Essay on Huxley’s Brave New World
by Charles Glenn

In Brave New World, Aldous Huxley offers a frightening glimpse into a possible future in which humanity has finally overcome its own nature. The author brilliantly details what such a world might look like to individuals living within it as well as how it might appear to those outside it. The title is taken from Shakespeare and is indicative to the irony of the plot, which is essentially a criticism of the human pursuit of happiness at any cost.

The question that Huxley poses to the reader is "which would you prefer?" Is it preferable to live within a savage world while maintaining your personal freedom, or to live in a utopia that requires your abject and total submission? Utopia seems to be what mankind is collectively pursuing, but to what end? What sacrifices must be made for its achievement?

The real question is not this, however. It is rather, "how do you define happiness?" In a strictly materialistic sense, happiness could be found in the Brave New World, but it means that the extremes of the human emotional experience must be eliminated. The proverbial baby goes out with the bath water.
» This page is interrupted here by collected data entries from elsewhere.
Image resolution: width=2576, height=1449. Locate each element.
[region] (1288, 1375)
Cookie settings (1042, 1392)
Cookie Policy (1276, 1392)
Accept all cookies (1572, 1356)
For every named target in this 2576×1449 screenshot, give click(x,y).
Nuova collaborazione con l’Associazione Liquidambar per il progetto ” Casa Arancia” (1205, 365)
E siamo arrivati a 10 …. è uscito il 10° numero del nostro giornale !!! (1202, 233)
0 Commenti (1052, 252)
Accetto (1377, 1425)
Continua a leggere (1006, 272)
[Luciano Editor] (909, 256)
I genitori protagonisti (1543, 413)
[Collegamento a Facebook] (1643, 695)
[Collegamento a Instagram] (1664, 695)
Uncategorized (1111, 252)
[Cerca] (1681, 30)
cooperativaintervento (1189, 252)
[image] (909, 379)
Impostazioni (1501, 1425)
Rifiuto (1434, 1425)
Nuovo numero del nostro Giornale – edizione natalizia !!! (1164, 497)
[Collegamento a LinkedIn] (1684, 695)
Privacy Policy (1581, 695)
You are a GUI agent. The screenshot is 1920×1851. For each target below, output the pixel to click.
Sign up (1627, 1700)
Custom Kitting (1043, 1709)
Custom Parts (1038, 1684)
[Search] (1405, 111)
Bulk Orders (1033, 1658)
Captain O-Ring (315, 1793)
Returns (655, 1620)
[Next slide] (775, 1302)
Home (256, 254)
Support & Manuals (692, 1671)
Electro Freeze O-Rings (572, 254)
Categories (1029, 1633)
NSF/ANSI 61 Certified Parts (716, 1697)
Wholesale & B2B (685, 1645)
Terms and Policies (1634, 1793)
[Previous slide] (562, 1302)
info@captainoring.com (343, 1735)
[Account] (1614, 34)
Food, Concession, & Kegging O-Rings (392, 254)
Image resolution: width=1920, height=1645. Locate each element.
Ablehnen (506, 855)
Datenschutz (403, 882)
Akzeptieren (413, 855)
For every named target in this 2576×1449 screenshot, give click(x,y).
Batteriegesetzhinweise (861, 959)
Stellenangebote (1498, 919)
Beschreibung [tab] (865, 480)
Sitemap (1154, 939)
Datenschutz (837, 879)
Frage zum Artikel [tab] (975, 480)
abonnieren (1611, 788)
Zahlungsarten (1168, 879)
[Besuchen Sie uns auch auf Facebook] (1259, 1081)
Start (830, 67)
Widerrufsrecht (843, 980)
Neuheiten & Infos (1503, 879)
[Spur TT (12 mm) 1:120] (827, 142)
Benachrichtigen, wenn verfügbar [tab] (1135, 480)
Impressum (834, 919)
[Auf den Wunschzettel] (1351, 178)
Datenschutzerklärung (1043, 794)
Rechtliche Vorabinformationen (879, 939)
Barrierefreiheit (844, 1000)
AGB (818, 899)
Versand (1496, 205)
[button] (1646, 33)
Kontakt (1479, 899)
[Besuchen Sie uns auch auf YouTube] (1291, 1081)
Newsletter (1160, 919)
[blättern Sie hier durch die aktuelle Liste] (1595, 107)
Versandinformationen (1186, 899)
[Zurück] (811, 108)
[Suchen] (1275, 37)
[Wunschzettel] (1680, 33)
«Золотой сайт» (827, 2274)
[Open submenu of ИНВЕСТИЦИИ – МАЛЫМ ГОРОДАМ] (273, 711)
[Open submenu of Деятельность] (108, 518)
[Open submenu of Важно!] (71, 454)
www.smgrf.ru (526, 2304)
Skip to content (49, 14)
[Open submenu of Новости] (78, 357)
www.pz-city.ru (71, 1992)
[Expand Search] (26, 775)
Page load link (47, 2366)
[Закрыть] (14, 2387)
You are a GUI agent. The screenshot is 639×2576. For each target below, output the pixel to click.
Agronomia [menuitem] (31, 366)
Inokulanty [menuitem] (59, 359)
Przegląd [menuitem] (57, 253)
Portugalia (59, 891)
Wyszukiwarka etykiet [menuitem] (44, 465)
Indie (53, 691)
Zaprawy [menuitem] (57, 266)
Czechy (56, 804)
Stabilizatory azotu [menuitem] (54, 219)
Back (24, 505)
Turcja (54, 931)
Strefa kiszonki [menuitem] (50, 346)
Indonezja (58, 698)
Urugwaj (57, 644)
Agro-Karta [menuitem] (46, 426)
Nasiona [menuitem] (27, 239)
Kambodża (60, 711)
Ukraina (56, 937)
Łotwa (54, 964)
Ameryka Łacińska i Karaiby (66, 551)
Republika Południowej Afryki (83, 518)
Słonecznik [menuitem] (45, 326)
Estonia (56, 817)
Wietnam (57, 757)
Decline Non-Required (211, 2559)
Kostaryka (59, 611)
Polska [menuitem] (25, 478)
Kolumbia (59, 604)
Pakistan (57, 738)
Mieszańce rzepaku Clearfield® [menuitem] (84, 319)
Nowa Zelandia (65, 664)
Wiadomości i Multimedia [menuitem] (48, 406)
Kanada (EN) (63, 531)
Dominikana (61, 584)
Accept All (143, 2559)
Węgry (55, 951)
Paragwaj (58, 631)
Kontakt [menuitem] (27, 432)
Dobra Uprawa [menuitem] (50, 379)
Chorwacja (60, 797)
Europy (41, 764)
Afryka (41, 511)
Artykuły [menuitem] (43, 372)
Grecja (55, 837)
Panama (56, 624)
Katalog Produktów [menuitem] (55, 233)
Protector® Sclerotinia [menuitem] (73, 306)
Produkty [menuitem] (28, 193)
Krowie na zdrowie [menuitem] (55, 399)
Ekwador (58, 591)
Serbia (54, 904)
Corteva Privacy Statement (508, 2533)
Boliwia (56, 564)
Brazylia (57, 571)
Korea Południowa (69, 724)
Extremes such as romantic love are as undesirable to the "World Controllers" as hate-crimes. While its inhabitants live out their lives productively, they are denied the opportunity to rise above their genetically programmed station in life. Citizens of the Brave New World never feel sorrow, but they never feel joy, either. Free will is programmed out of existence and suppressed whenever it is reborn. Genetic engineering and Pavlovian conditioning combined with an opiate such as "soma," allows the government to maintain control over the people.

Huxley manages to capture the horrific nature of such a society, and through the eyes and mouth of "the Savage," he allows the reader to express his outrage. Outrage is the appropriate response, in my opinion.

Unfortunately, the Savage is not very well equipped to survive in the Brave New World while simultaneously maintaining his integrity. His instincts are correct – faith in a living God is certainly the best defense, in my opinion. His substitution for this is inadequate and reveals Huxley’s simplistic understanding of religion in general and Christianity in particular. I would have written a much different ending.